Image from the Carol C. Taylor Research Archives


*Sara Isadore Sutherland Callaway Miner

(pen name Pauline Periwinkle)

Born: 1863 in Battle Creek, Michigan
Died: 1916 in Dallas
Noted For: Pauline Periwinkle is noted for her pro-suffrage column appearing in the Dallas Morning News, as well as for her coverage of other social issues and her leadership in a number of community organizations.

 

The woman who would eventually become the famous journalist Pauline Periwinkle began preparing for her career quite early in life.

Not only did Pauline publish her first story at the age of nine, she was also the daughter of a suffragist.

When Pauline joined the Dallas Morning News in 1893 as the paper’s society and woman’s page editor, she had already authored or edited a number of children’s books and worked as a journalist and teacher in other states.

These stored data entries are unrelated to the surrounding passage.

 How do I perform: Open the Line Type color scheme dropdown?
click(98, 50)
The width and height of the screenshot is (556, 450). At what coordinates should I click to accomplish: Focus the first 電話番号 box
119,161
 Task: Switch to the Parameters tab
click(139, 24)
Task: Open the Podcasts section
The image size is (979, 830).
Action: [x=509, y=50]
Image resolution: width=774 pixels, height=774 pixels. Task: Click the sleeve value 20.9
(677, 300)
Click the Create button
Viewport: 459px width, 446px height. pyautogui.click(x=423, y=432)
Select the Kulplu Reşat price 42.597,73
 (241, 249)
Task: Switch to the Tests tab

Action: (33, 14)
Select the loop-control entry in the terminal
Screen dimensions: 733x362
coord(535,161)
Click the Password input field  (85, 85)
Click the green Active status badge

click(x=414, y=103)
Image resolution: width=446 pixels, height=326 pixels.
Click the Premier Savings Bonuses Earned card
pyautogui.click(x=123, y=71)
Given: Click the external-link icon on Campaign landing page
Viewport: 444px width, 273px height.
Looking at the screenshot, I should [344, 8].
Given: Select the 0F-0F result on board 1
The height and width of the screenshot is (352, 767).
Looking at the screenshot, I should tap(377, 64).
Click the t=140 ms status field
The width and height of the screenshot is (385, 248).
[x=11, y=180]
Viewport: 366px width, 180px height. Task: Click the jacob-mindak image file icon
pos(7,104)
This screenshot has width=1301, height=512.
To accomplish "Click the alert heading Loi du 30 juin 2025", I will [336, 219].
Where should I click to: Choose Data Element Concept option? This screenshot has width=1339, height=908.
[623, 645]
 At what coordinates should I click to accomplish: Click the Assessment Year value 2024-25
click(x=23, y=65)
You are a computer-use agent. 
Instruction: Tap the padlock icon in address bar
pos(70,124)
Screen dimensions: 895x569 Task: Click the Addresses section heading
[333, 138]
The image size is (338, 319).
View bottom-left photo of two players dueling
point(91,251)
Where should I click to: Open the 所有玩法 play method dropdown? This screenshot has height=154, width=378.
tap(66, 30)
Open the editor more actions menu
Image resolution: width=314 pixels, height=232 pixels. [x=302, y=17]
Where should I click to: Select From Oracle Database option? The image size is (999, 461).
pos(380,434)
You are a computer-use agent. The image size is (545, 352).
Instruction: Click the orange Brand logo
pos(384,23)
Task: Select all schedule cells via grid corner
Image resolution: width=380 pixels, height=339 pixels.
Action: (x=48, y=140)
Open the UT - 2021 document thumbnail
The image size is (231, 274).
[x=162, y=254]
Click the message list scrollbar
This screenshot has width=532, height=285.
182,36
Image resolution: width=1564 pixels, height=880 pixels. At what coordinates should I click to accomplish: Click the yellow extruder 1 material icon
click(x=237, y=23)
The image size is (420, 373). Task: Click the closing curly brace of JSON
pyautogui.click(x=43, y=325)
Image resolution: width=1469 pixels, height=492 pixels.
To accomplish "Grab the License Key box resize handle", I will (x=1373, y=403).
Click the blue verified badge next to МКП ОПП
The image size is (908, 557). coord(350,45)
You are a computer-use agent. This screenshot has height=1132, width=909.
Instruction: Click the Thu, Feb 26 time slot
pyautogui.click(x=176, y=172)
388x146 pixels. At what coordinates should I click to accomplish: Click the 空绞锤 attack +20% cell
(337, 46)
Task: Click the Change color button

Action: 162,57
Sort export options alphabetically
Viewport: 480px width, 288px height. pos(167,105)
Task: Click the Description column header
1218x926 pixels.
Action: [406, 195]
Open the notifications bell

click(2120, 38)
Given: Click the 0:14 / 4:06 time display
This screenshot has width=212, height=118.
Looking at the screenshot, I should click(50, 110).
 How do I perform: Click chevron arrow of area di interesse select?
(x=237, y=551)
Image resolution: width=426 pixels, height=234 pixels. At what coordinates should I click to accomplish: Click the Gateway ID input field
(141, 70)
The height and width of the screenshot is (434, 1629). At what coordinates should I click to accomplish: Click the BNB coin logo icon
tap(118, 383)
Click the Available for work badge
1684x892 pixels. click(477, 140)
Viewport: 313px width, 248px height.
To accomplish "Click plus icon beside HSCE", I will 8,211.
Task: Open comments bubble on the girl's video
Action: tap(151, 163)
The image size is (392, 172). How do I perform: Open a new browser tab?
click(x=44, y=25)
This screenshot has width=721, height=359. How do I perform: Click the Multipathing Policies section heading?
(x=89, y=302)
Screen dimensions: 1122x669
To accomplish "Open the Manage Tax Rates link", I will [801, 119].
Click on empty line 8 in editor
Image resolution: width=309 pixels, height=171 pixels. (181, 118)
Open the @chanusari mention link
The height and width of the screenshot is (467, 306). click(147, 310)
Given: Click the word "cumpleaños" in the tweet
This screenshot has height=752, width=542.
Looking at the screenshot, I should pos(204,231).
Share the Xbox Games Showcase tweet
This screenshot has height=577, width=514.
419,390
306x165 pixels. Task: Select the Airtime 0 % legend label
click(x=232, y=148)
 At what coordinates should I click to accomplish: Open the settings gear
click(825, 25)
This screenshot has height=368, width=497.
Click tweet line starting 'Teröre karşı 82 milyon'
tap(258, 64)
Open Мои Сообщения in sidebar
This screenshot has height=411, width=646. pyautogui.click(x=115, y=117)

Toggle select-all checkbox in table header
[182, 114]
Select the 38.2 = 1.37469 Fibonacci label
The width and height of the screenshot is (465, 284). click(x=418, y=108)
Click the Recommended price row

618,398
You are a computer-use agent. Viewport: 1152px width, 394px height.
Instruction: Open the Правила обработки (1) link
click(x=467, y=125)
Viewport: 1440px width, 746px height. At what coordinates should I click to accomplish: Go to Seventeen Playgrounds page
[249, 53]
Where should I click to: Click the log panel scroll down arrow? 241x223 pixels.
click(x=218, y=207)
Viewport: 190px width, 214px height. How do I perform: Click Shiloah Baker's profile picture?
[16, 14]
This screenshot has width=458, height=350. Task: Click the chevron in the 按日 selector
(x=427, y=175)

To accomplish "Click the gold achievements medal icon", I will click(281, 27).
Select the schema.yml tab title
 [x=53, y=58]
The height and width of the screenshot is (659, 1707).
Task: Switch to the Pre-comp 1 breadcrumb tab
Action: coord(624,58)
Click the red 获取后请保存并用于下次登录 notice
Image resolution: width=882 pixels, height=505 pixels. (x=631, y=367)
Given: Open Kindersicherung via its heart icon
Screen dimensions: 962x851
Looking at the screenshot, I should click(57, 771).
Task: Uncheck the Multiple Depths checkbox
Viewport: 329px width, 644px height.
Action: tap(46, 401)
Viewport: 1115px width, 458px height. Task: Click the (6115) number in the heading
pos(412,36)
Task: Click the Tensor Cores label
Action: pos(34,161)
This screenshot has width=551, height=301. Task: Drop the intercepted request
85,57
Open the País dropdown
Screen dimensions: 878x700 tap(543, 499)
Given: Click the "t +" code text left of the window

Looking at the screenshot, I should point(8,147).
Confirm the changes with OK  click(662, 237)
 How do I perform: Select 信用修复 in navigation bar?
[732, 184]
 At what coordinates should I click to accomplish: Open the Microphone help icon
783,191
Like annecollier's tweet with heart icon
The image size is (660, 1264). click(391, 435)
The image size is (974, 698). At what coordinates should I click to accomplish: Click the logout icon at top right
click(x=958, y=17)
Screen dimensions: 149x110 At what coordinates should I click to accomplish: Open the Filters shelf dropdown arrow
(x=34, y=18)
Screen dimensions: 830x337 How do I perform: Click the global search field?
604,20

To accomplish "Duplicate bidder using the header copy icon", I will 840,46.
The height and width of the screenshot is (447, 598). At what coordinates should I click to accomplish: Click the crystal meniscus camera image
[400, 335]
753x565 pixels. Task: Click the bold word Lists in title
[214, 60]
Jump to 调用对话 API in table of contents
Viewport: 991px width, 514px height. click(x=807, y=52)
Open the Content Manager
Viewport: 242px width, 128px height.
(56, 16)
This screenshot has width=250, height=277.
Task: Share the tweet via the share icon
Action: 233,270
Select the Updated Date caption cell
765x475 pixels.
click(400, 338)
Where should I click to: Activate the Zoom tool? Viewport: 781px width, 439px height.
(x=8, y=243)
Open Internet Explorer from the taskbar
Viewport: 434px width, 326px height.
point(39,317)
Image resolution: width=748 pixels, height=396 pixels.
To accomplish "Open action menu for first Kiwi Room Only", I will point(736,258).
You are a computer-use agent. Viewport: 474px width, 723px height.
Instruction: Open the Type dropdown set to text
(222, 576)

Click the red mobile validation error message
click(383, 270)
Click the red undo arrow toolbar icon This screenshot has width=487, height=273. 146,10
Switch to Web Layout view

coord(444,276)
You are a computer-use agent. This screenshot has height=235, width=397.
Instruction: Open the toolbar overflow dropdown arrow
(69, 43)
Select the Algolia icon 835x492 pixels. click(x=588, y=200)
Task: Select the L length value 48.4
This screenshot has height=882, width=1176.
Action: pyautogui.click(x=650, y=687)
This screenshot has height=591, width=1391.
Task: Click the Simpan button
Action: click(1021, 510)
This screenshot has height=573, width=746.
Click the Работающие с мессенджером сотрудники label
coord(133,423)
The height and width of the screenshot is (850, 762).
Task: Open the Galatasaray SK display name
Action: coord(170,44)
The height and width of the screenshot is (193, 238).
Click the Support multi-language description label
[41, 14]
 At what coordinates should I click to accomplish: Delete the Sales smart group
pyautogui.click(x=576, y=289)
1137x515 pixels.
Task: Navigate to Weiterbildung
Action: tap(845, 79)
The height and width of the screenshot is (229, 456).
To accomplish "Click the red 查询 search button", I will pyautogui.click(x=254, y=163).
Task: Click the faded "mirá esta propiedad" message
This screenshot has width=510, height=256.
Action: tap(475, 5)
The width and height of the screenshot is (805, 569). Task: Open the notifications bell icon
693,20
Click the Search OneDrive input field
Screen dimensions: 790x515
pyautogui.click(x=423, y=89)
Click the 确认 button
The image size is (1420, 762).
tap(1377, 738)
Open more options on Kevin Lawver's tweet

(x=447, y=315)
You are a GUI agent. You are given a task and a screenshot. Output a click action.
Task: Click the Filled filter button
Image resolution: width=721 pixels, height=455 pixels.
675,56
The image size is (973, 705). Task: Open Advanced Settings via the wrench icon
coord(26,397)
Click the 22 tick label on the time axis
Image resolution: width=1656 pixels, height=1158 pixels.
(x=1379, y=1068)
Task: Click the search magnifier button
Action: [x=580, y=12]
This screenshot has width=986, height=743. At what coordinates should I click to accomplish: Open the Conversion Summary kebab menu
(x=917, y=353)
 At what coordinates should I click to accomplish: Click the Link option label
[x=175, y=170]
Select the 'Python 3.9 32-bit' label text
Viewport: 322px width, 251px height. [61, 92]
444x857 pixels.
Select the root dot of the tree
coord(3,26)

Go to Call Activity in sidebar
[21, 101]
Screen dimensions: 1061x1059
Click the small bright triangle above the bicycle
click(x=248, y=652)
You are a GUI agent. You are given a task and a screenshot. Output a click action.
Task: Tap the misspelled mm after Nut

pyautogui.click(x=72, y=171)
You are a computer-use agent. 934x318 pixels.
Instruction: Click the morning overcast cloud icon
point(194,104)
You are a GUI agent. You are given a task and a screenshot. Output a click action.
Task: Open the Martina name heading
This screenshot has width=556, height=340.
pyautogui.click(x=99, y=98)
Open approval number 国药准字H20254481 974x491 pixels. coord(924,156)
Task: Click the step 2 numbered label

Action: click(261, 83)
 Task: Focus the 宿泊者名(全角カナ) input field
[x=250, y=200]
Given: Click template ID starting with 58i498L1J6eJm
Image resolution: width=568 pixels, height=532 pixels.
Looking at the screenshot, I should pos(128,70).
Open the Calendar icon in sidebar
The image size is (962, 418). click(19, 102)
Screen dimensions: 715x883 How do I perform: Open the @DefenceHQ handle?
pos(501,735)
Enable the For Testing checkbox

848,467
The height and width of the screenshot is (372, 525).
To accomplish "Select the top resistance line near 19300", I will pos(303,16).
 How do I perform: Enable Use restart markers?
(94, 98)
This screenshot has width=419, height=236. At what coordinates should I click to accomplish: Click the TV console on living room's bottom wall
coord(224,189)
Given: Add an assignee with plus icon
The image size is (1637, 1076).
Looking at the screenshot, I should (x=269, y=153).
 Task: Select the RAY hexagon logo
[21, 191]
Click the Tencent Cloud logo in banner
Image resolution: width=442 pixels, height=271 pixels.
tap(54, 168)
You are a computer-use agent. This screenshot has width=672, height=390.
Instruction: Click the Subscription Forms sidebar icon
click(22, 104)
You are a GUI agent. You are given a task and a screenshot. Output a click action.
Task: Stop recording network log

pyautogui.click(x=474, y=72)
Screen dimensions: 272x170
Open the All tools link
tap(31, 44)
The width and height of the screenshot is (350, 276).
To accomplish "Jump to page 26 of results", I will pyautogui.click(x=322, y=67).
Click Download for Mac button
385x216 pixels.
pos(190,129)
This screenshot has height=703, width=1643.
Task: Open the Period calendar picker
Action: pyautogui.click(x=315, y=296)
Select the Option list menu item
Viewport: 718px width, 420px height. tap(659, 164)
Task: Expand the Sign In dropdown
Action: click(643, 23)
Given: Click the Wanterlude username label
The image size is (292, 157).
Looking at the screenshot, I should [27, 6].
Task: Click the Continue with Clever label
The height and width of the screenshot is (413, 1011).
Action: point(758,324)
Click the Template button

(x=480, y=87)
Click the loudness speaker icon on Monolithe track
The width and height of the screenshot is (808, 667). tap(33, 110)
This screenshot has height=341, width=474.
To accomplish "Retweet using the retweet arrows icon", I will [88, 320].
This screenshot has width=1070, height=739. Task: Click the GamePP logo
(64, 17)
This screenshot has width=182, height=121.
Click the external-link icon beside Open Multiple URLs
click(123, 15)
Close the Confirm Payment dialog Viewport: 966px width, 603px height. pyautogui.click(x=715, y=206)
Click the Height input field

Over the next two decades, Pauline published a popular weekly column noted for its humorous and often biting observations about life in Dallas, taking on everything from local gossip to juvenile delinquency to panhandling ordinances. (More than 100 years later, D Magazine would describe Pauline as the Dallas “Dear Abby” of her era.)

Her work also appeared in the Galveston News, which was then under the same management as the Dallas paper.

Pauline’s influence and activism was not confined to her newspaper column. In addition to organizing first suffrage club in Dallas, she was a leader in a number of organizations and initiatives, including the Dallas Free Kindergarten Program, the Dallas Woman’s Forum, the Dallas Humane Society, and the employment of a prison matron and woman probation officer to supervise the needs of incarcerated women in Dallas County.

She was also a founding member of the Texas Women’s Press Association (today the Press Women of Texas).

Through her column, Pauline urged women to likewise become involved in civic leadership and reform, and she wrote frequently about the cause of suffrage. “Yes, Liberty is cracked whenever American women gaze at that bell and know they are not free…free in exactly the same sense that men are, free to participate in citizenship,” she wrote in 1915 in a column covering the arrival of the Liberty Bell in Dallas.

Sadly, Pauline passed away the next year, three years before the 19th Amendment was ratified in Texas. But her pioneering legacy lives on in the spirit of the thousands of Texas women who have written or spoken out about voting and women’s rights and continue to do so today.

Additional Reading:

“Pauline Periwinkle and Progressive Reform in Dallas” by Jacquelyn Masur McElhaney

*The woman who later became known as Pauline Periwinkle was born Sara Isadore Sutherland. Her stepfather was named Calloway, and her husband was named Miner (sometimes indicated as Minor).